Polymer composite materials have particular properties that meet special requirements. A conductive polymer composite is positioned to try out a progressively significant role in industry and academia, specifically in the area of electrical conductivity. Even general understanding of electrically conductive composites is available for a long time, less attention has become given in the literature to the use of conductive composites for renewable power production.
Exactly why is the application of composite materials for energy production interesting? By using a continued increase in the worldwide interest in energy, there may be increasing curiosity about alternative technologies of energy generation including fuel cells, for a number of stationary and mobile applications. In this chapter, the authors are mainly thinking about a fuel cell being an energy generator, since a fuel cell is anticipated to try out a significant role within the economy on this century as well as the near future. Numerous factors supply the incentive for fuel cells to play a role from now on energy supplies as well as for transportations, including climate change, oil dependency as well as security, urban quality of air, and development in distributed power generation.

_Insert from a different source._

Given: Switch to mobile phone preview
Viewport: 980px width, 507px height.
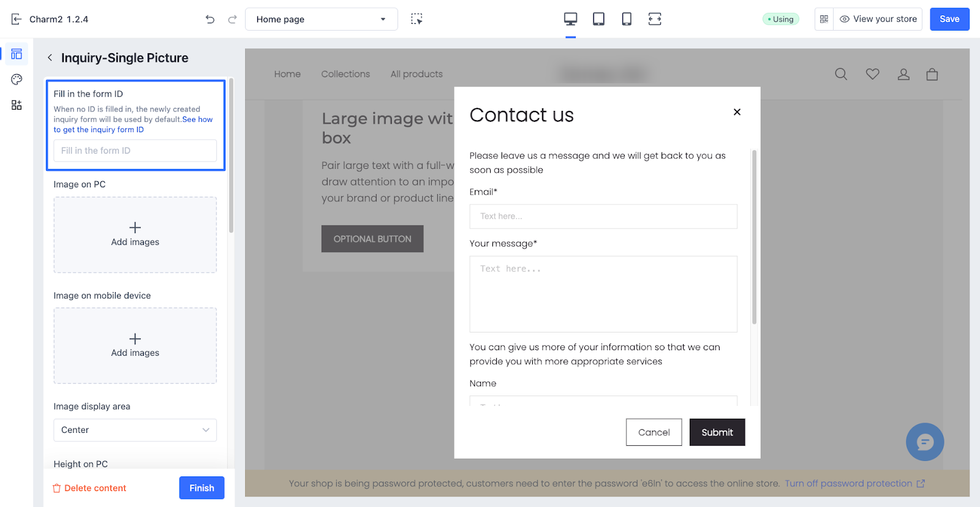Looking at the screenshot, I should point(627,19).
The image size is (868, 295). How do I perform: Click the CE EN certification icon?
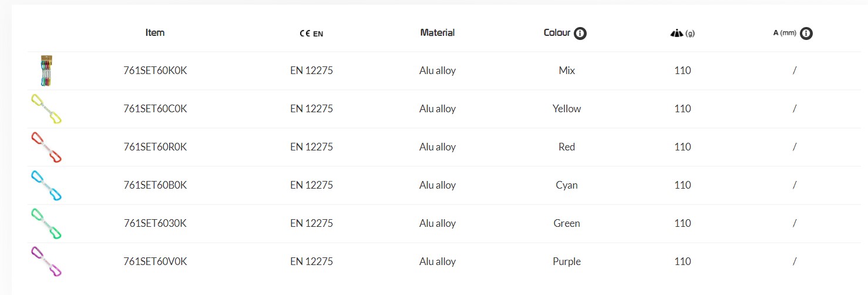click(311, 34)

A polymer electrolyte membrane fuel cell (PEMFC) is a great contender for portable and automotive propulsion applications because it provides high power density, solid state construction, high chemical-to-electrical energy conversion efficiency, near zero environmental emissions, low temperature operation (60 – 120 oC), and fast and easy start-up [2,3, and 4]. The Usa Department of Energy (DOE) also has identified the polymer electrolyte membrane fuel cells as being the main candidate to switch the internal combustion engine in transportation applications; however, barriers to commercialization remain. Fundamental technical challenges facing the commercialization of PEM fuel cells are manufacturing and material costs; material durability and reliability; and hydrogen storage and distribution issues. One of the leading factors limiting fuel cell commercialization is the introduction of bipolar plate, which can be one among PEMFC’s key components.

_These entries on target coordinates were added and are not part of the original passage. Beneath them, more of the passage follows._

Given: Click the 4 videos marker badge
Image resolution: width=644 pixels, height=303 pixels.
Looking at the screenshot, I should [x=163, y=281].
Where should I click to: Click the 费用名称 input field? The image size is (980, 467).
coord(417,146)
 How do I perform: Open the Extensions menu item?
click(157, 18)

Bipolar plate characteristic requirements are a challenge for almost any class of materials, and none fits the profile characteristics exactly. Therefore, research on materials, designs and fabrications of bipolar plates for PEMFC applications is an important problem for scientists and engineers wanting to get the appropriate PEMFC dexqpky60 global commercialization. Various kinds of materials are employed in bipolar plates, including non-porous graphite plates, metallic plates without or with coating and several composite plates. Thermoplastic composite bipolar plates are an attractive option for PEMFC use.
They actually do not merely offer advantages of low priced, lower weight and greater ease of manufacturing than traditional graphite, however their properties can also be tailored through changes of reinforcements as well as the resin systems. The weakest reason for thermoplastic composite bipolar plates is their low electrical conductivity compared to conventional graphite or metallic bipolar plates. To boost the electrical conductivity of the plates, electrically conductive polymers or fillers happen to be used as bipolar plate materials.